Junk Mail Taking Over Your Mailbox?
You’ve seen it in many forms – slick, colorful and full of coupons promising savings… but actually luring you to buy something you don’t need.
Below, I have broken down the main categories of junkmail and provided several solid resources for you to get off the company lists for GOOD.
Coupons and bundled advertiser fliers
There are many companies with coupon mailers out there, but these 2 are the largest I have found.
You know those glossy, colorful mailers with all the inserts? One day I happened to notice a separate post card in my mailbox with a “Red Plum” logo next to the US Postage Paid mark. A quick Google search and I found this site, where I entered my home address address. They claim that in 5-6 weeks, the mailings should stop.

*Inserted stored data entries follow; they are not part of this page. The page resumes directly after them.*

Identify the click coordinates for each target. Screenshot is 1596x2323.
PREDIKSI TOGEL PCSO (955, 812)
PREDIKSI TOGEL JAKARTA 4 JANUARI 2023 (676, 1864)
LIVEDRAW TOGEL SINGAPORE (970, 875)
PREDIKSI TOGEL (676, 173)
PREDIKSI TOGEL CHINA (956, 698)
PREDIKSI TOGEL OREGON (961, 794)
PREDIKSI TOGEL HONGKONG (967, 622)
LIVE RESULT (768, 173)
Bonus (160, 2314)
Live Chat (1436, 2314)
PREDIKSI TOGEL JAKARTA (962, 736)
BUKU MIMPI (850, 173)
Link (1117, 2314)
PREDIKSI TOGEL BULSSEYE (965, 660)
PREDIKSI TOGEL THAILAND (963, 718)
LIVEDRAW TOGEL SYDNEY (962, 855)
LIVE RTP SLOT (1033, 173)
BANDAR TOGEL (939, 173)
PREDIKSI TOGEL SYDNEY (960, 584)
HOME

Phone Books – who even uses these?
Yellow Pages opt-out
Somehow, there are more phone books and specialized directories published than ever before? With the Internet and Yelp, do we really need to use phone books anymore? Use this site to opt out of several directories all at once.
Data Brokers – selling your address without your consent
This is a data broker, which sells YOUR information to many other companies. They do remove consumers upon request. Their site claims opting out will prevent your name and address from being used in unsolicited communications from DirectLink and Market Magnifier and its customers (other marketing companies).
Overwhelmed with junk mail? Start with DMA Choice.
- If you are just beginning to attack the junk flooding your mailbox, this is a great place to start.
- You can opt-out of a ton of direct-mailing companies who purchase names and addresses from the Direct Marketing Association.
- Getting mail for a deceased family member? This form should take care of a lot any junk mail arriving in their name.
For long-term maintenance, use Catalog Choice.
- requires you to sign up (free and well worth it)
- you can add multiple names/addresses to your Profile
- Once you get the set up done, then you can search for almost ANY catalog or mass-mailing company and send a request to that company to remove you from their list
- I’ve been doing this for the past couple of months and the flood of catalogs has drastically reduced.